Indonesia menyatakan perang lewat operasi Dwikora. Malaysia, jelas dibantu Inggris, Amerika Serikat dan Australia, versus Indonesia yang pede punya kekuatan udara dan laut terkuat di belahan bumi selatan serta jumlah penduduk yang luar biasa besar. Perang ini memporakporandakan ekonomi dan, diakui atau tidak, adalah salah satu pemicu peristiwa September 1965.
Tapi itu soal lain. Yg berkaitan di cerita ini hanyalah mobilisasi umum.
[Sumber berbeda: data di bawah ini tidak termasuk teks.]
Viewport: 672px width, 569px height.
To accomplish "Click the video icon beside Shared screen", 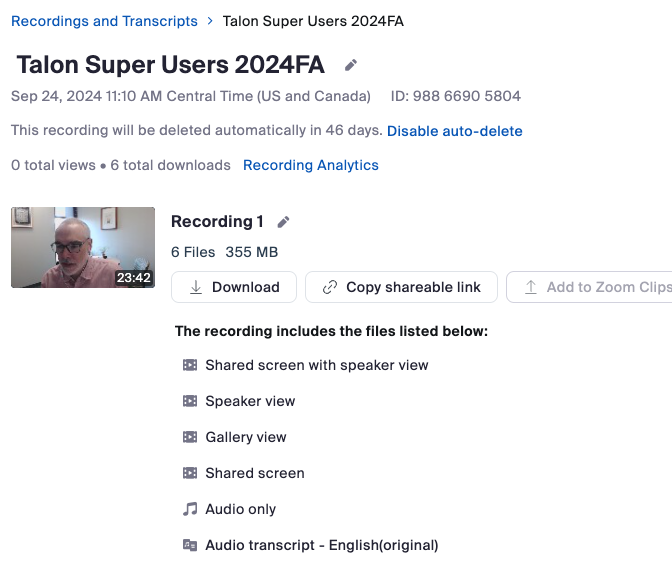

Semua warga negara yang berusia 18-40 tahun ketika itu, harus ikut wajib militer dan harus siap diberangkatkan sebagai sukarelawan. Kapanpun dibutuhkan.
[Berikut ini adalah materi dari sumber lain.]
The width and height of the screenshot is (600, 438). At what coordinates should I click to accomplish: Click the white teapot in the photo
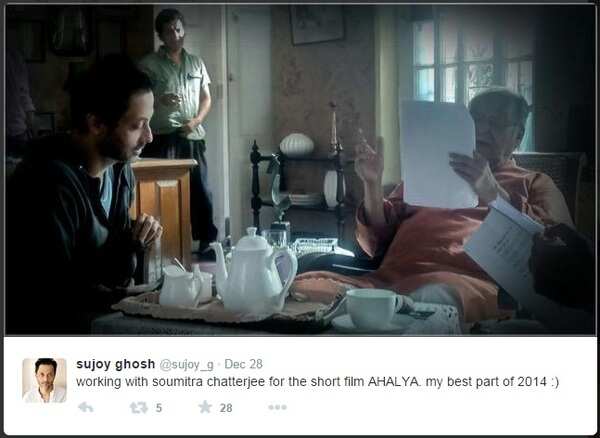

Cerita ini hanya fiksi. Bersetting tahun 1964-1965, di puncak masa konfrontasi. Jam malam, VW Karmann Ghia, Eka Sapta, Bing Slamet, Anna Mathovani. Kampus Salemba dan asrama Pegangsaan, Dan tentunya sistim kuliah di perguruan tinggi yang belum kenal dengan SKS (Sistim Kebut Semalam, yang baru diujicobakan di ITB, 1973). Kuliah masih menggunakan sistim judicium, ujian kenaikan tingkat seperti anak-anak SD, SMP dan SMA sekarang.
Hanya berusaha untuk sedikit memperhatikan detil........
Termasuk ejaannya.......
*ilustrasi dipinjam dari hak milik mbah Ukik, terimakasih......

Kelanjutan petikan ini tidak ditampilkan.